Having such definitions, my next step is to orient development of services in IT to these two types of artifacts rather than toward just-that-moment "business requirements" related to a fraction of "business" operations, ie. implementation of the Business Services and Business Processes. The operations are secondary to the business and may be changed without impact on the real business function in the enterprise business model. In other words, I see purpose of SOA in addressing core business functions (yes, a lot of supporting services are also needed), and SOA RM gives me enough "room for maneure" for my task.

Cheers,
- Michael



"shashank d. jha" <[EMAIL PROTECTED]> wrote:
> I believe many parts of the standard were under long and serious discussions and the search for compromises in the Committee, that is why they have such abstract definitions, especially the ones, mentioned by Shashank.
>
> I do not see a lack but too much compromises between an intention to make the SAO business-oriented architecture and an intention of IT vendors to continue making money on application tools, aka application-oriented approach.

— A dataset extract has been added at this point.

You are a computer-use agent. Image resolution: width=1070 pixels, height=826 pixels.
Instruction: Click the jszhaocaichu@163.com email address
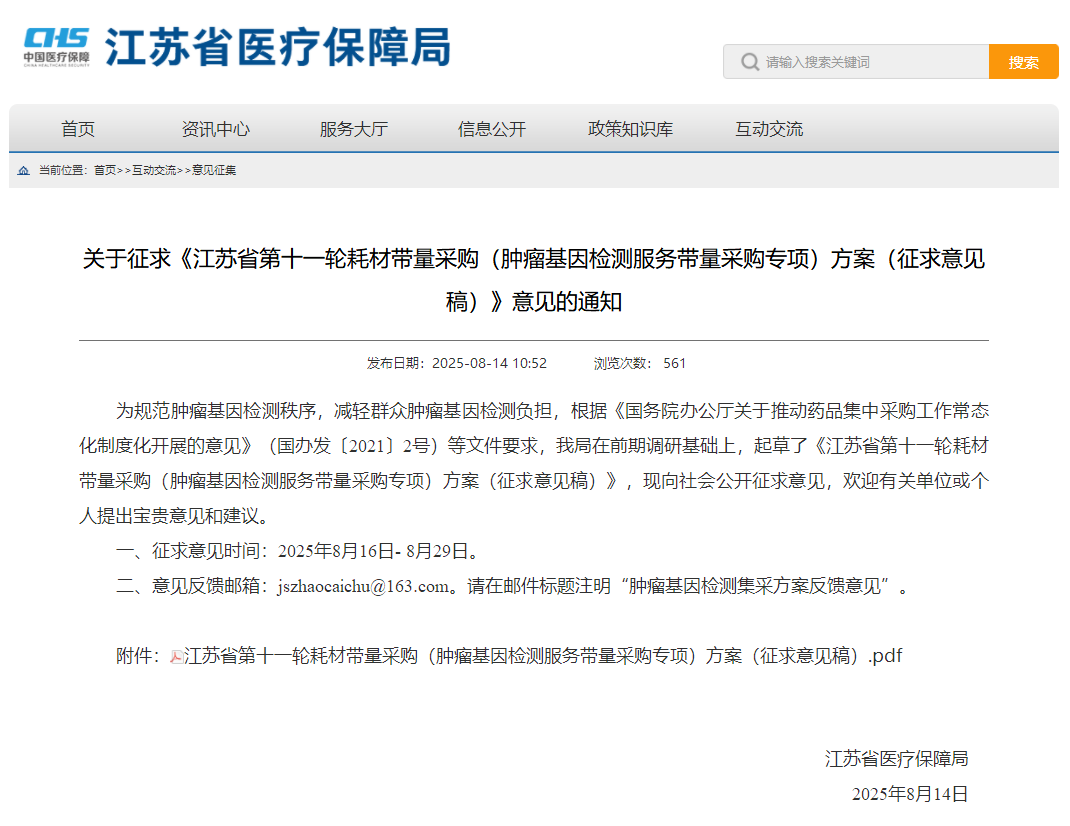click(363, 587)
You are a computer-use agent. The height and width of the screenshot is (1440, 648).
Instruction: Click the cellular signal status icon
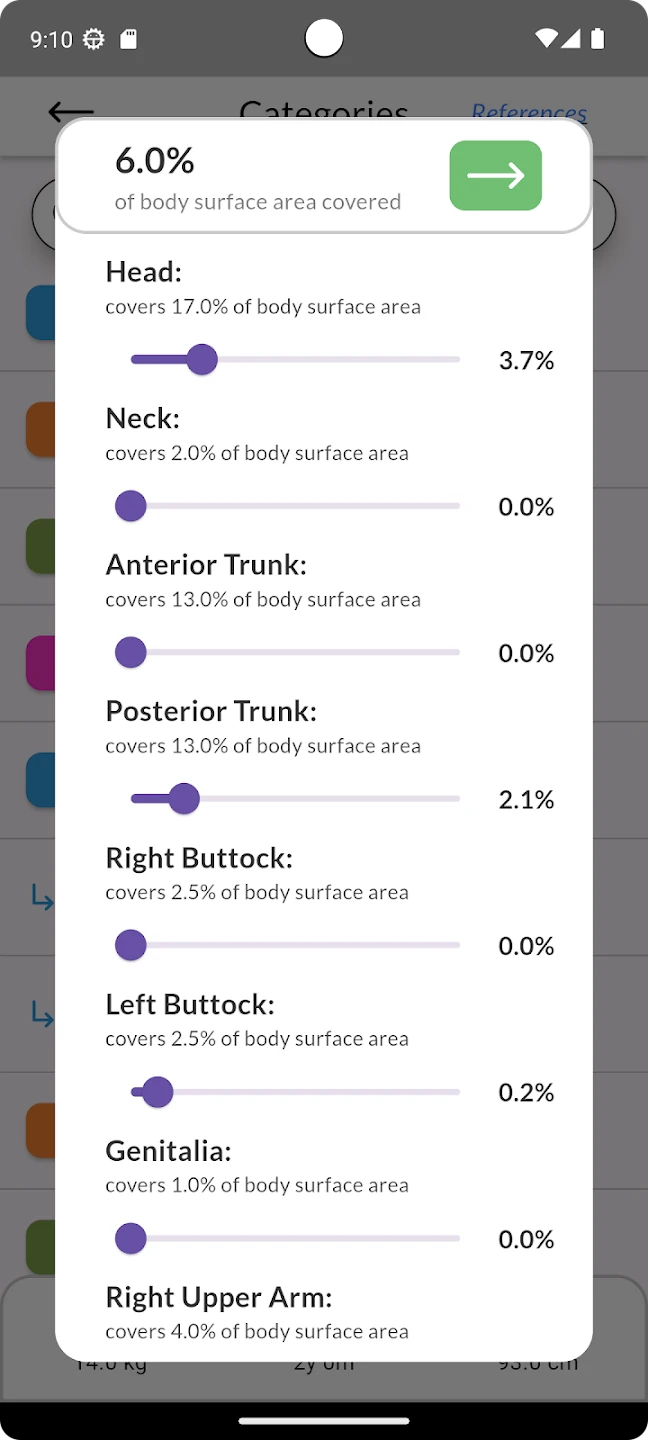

> According to Shashank, "SOA is an architectural approach that seeks to align business processes with service protocols and the underlying software components and legacy applications that implement them." To me, it is exactly opposite!
>

Interesting observation.

>
(Now we have an interesting precedent caused by the standard.) At
last, the "service protocols and the underlying software components
and legacy applications" have to be aligned with the business
process. That is, IT's got critical mass in technology and now IT has
to partner with the business minding business functions, not IT own
technology-centric interests. As you know, 'who is paying money those
order the music'…
>
> I do have found relatively clear definitions of " visibility, awareness, real-world effect, willingness, reachability", "those in needs" and "those with capabilities" in the standards. Probably, it worth reading it a few times because, as I said, it is an attempt to position technical architecture in the real business world.
> - Michael Poulin

My issue is not with abstraction. but with proper abstraction.

Look at the paper again, there is no architecture diagram for
reference model? But their is a diagram for how SOA RM relates to
other work?? Wherein in SOA implementation (not spec nor RM) seems to
be the biggest block.

Service oriented Architecture implementation is the biggest block??

Reference model just guides or just a small part of Architecture work??

How can you define the artifacts of the systems without having
identified artifacts and their relations with each other?

Though the relation with Requirement, motivation and Goals has been
shown but no description for the same is mentioned in the paper?